L'emergenza sanitaria la chiusura delle attività per molte aziende, la Cassa Integrazione per Covid, i ritardi dei benefici dei DPCM a sostegno dell’impresa, hanno provocato seri problemi di liquidità a tante aziende. Come sapete, il versamento delle quote di previdenza integrativa non hanno subito tagli o differimenti, il che ha portato qualche difficoltà nel regolare versamento delle quote. E’ auspicabile fare accordi di differimento di tale obbligo, previa informazione e conoscenza dell’esatta situazione debitoria dell’azienda, per evitare ed escludere furberie.

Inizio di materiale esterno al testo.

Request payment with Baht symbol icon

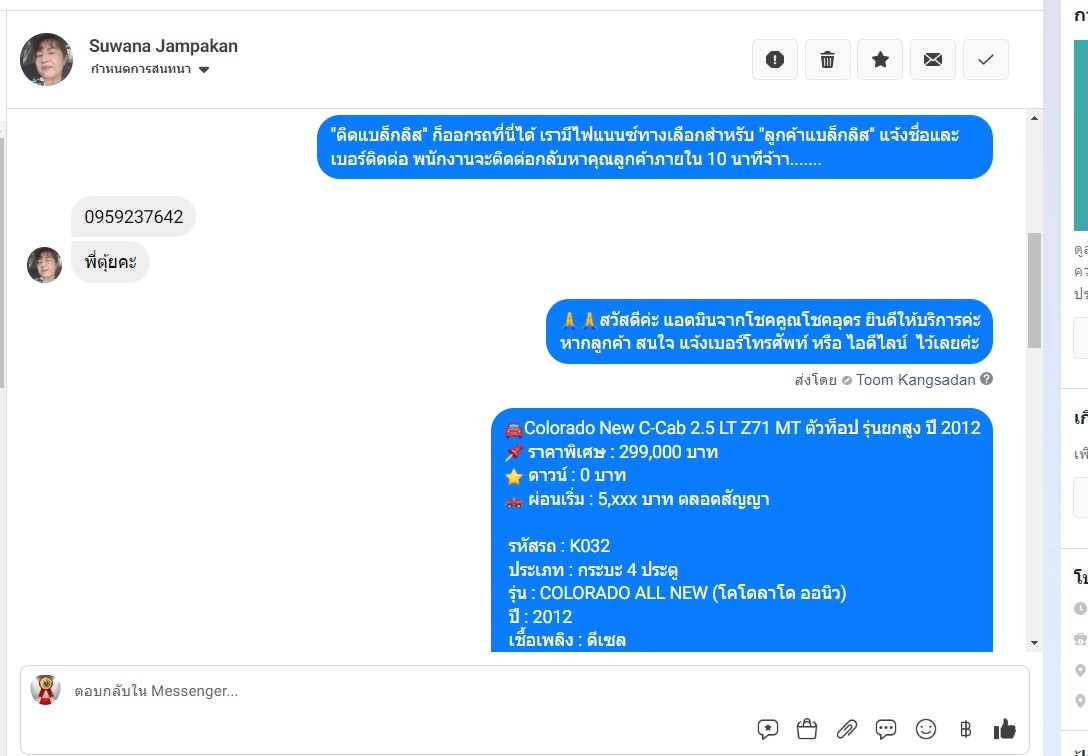pos(965,729)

INVESTIMENTO DEI FONDI SULL’ECONOMIA REALE
Altro obiettivo politico raggiunto (grazie ancora alla perseveranza e alla tenacia del compagno Ghiselli), innanzitutto unitario (nonostante la faticosa mediazione non solo con le aziende): l’Accordo con Cassa Depositi e Prestiti, che mette a disposizione la struttura, i fondi, i direttori, e pure i soldi.
E’ realtà il FII SGR (Fondo Italiano d’Investimento, partecipato a maggiorana da CDP).
E’ l’unico operatore di Fondi con una strategia focalizzata sull’economia reale, con Private Equity e Private Debt già operative e Fondo Infrastrutture in costruzione.
Si scelgono aziende su cui investire che non solo devono rispondere a parametri di efficienza ed efficacia, ma che applichino i contratti di lavoro, quindi si sostiene anche la buona occupazione del nostro Paese.
Tutti i compagni in seno ai CdA dei fondi sono impegnati a far approvare le quote di investimento nelle linee già operative. Ora potremo finalmente investire in Italia, e non all’estero, i soldi dei risparmi previdenziali dei nostri lavoratori.
Naturalmente la nostra Organizzazione si batterà affinché anche la linea di investimento sul fondo infrastrutture diventi operativa al più presto.